我流

何事も基本、基礎が大事だとはよく言われることです。

原理原則を理解して、その土台の上に技術が磨かれていくものだからです。

 

日本古来の武術は形稽古が中心でした。

それが幕末の撃剣興行で、竹刀の打ち合いの結果を技術の優劣と誤解することで、本来の形稽古が廃れるきっかけとなったようです。

 

試合形式の稽古は、その場しのぎの動きになりやすく、簡単に我流に陥ってしまいます。

もちろん試合に慣れることで、試合に強くなることは可能でしょう。

 

しかし、古の名人達人の境地に至ることは不可能だと思います。

名人達人に至るための階段が、古来より伝えられてきたひとつひとつの形だからです。

 

形は実戦の雛形では無い。

武術にふさわしい身体や動きを身につけるための原理原則である。

私の師匠はよくおっしゃっていました。

 

我流に陥りやすいのは武術だけではありません。

ある神職の方は古式の身振り手振りを伝えるのが難しい、とおっしゃっていました。

 

いつのまにか自分のやりやすい方法に改めてしまうことは、多くのジャンルで見受けられることです。

 

もしかすると、コーチングのジャンルでも同じことが言えるかも知れません。

例えばエフィカシー。

 

エフィカシーは自分のゴール達成能力の自己評価のことです。

ですからエフィカシーが高いことはいいことです。

 

しかしエフィカシーが高いことと、高慢や傲慢は全く別物です。

また自分のゴールに関係ないことが苦手でも問題はありません。

その場合はエフィカシーが低いとは言いません。

 

誰にでも得手不得手はあるものです。

ゴールに関係のない事柄なら、苦手です、と言っても差し支えないでしょう。

なんでも出来ると思うことはいいことではありますが、苦手なことを隠そうとして出来るフリをするのはエフィカシーとは関係のないことです。

 

過去は一切関係ない、といっても経験やキャリアが無駄で必要ないという意味ではありません。

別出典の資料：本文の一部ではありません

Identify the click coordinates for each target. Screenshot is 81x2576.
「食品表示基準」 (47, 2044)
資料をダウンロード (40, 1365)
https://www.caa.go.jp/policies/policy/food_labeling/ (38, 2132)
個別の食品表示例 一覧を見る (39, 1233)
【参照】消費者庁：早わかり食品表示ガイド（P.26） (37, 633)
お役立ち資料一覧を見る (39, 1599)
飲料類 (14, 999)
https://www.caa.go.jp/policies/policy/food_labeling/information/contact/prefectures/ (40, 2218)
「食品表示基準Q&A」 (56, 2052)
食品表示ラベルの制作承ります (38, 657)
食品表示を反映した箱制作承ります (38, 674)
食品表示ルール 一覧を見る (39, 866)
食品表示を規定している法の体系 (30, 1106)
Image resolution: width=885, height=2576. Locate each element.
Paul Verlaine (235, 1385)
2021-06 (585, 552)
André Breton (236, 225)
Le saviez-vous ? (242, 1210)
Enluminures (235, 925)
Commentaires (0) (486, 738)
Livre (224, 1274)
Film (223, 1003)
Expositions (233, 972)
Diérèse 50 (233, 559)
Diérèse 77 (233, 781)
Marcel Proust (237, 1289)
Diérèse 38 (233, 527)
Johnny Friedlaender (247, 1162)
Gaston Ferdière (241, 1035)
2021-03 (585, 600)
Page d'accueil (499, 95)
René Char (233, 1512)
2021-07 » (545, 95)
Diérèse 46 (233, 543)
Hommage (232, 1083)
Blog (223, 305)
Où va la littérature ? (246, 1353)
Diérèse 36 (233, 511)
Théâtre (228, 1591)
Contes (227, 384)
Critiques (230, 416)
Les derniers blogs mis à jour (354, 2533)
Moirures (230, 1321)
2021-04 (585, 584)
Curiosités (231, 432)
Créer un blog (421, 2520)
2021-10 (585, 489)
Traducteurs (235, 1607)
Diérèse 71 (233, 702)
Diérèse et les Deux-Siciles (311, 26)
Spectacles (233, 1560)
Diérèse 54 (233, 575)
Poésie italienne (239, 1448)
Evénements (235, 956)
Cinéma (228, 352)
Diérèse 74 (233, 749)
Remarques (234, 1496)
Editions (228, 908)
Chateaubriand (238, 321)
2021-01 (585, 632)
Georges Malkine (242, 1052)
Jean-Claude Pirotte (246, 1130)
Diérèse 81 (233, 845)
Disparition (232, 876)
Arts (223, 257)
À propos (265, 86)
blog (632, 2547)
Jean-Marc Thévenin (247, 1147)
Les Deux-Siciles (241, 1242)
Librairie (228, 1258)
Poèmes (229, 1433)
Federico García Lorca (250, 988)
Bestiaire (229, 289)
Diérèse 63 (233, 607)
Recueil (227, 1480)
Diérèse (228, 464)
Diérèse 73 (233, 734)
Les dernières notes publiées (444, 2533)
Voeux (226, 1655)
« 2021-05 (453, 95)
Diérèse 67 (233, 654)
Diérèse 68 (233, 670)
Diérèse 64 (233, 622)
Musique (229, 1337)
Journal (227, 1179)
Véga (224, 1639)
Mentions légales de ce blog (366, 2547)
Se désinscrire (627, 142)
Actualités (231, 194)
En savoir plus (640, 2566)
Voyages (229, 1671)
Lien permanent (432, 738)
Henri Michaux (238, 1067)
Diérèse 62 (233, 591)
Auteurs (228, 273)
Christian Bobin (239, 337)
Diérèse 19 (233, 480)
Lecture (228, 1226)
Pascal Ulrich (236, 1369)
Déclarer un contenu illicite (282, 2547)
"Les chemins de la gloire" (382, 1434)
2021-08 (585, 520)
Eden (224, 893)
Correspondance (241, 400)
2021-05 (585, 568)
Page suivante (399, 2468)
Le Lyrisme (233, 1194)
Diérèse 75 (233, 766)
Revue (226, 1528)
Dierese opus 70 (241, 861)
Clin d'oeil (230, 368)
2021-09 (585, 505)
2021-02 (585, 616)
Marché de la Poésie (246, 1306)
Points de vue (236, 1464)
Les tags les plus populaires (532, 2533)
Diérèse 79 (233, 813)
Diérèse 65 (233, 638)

過去を基準に判断、行動することを避けるために、さらには未来のゴールの重要性を上げるために強調しているだけなのです。

ですから会社に業務の報告書を提出しない、という態度は如何なものかと思われます。

 

私たちは思い違いをしやすい、という習性を持っているようです。

この仕組みも認知科学は明らかにしていますが、こと自分のこととなると分かりにくくなるのは誰でも同じです。

 

だからこそ、コーチングのプリンシプル(原理、原則)が大切なのです。

コーチングを学ぶ人にとって、プリンシプルは武術の形のようなものです。

プリンシプルを無視して自分のやり方を続けると、うまくいくこともあるかも知れませんが、結局は失望で終わることになってしまうでしょう。

 

古のサムライが黙々と形稽古を繰り返したように、自らの思考や行動をコーチングのプリンシプルに照らし合わせることが重要だと、自らを戒めています。